Anthony and Andrew Perish and Matthew Lawton had all been charged with conspiracy to murder Terry Falconer. Anthony Perish and Matthew Lawton were also charged with the actual murder. They’d all pleaded not guilty, so there would be a trial. In the case of the murder charge, it would be necessary for the Crown to prove not that Perish and Lawton had actually killed Falconer, only that he’d died as a result of actions carried out by them with reckless disregard for human life.
The first step in the trial process is a committal hearing before a magistrate, where the Crown presents its case—including some of its witnesses—and the defence challenges it. The magistrate decides if the case is strong enough to proceed to a trial before a jury.
This committal occurred before Magistrate Alexander Mijovich in the Downing Centre in Sydney in June 2010, with trial advocate Roger Kimbell representing the Crown, along with solicitor Victoria Garrity. Often defence lawyers are paid for by the state, through Legal Aid, but in this case the accused paid for their own defence. According to one informed observer, by the end of the trial they would have spent more than a million dollars, all provided by Anthony Perish.
It was fascinating to see how the state set out to prosecute, on the cheap, criminals of the stature of the Perishes. The Director of Public Prosecutions did not even allocate a Crown prosecutor (a barrister) to the committal, instead allowing a solicitor to take on three top barristers. As for the police force, you might think they would have provided
a dedicated, crack squad to protect the lives of the three protected witnesses whose evidence would be vital for the case, but in fact the detectives of Tuno had to look after Tod Daley, David Taylor and Tony Martin themselves. They booked cheap hotel rooms that they shared with the witnesses for the course of the committal (and, later, the trials), staying with them twenty-four hours a day.

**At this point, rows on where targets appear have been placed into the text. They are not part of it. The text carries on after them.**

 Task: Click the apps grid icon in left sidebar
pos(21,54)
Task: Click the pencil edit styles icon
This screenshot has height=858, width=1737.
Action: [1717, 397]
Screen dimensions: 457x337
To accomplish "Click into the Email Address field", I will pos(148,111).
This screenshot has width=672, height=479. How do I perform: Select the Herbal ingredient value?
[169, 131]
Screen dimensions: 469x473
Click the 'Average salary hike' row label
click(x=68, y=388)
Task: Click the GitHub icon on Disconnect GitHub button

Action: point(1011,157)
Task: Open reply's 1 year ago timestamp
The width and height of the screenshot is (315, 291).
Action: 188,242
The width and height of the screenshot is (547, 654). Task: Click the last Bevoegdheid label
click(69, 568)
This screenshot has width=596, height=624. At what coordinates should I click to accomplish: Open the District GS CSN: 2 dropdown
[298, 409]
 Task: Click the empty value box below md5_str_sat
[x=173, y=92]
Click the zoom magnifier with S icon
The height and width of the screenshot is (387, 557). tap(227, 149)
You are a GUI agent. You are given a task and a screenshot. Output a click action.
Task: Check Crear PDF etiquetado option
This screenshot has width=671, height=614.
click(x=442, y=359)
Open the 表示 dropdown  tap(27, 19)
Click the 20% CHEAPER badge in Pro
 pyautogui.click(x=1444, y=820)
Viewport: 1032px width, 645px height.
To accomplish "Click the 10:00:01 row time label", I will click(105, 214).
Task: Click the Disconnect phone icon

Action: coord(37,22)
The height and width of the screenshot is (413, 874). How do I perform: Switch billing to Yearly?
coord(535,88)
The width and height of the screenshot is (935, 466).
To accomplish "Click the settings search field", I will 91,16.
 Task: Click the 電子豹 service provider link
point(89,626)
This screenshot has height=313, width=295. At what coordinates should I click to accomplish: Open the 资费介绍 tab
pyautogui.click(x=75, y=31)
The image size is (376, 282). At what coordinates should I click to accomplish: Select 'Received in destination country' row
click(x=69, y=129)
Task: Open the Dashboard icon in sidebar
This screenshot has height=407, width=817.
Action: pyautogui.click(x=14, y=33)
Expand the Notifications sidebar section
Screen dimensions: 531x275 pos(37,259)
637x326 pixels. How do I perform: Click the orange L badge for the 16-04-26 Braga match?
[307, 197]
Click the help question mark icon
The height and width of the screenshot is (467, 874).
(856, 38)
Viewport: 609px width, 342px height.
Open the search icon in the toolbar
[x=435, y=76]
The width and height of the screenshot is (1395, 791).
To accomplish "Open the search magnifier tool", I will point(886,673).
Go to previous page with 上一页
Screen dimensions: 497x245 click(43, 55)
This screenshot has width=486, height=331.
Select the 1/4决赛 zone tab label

As most of what occurred at the committal was a rehearsal for the trial, it will not be described here, except for an incident on the morning of 9 June, after Tod Daley had been escorted into the courtroom by detectives. It was his second day in the witness box, and on the previous one the Perishes had alternated menacing stares with mocking laughter. Now, as the courtroom waited for the magistrate to appear, they took things to another level. First Andrew stared at Daley and made his right hand into a gun shape before placing it against his temple, then both Perishes got to scribbling on the pads with which they’d been provided, and wrote words that they held up for Daley to read. Anthony’s said ‘DOG’, while Andrew’s was ‘FINK’.
It wasn’t a physical attack, but it was the best the Perishes could do in the circumstances, and for a man in Daley’s situation it was unsettling. The police charged the brothers with witness intimidation and hoped they would would be tried before the murder trial, so convictions would be on their records at that point. (As there was CCTV in the committal courtroom, and the makeshift signs had been seized by police, there was little doubt they’d be found guilty.) But for some reason the matter did not go to court until after the murder trial.
The committal went for two weeks and at the end, Magistrate Mijovich decided there were cases to be answered. A trial date was set for 2011: the wheels of justice tend to move slowly, especially when there is a need to coordinate three busy defence lawyers. Experienced barrister Mervyn Grogan was assigned to be the Crown prosecutor, and he consulted with Roger Kimbell and Virginia Garrity (who would be at the trial too). He read the extensive brief—which occupied dozens of thick ringbinders—and began to work out how he would run the trial. This included determining in detail what evidence was admissible, and deciding which witnesses to call and the order in which to present them.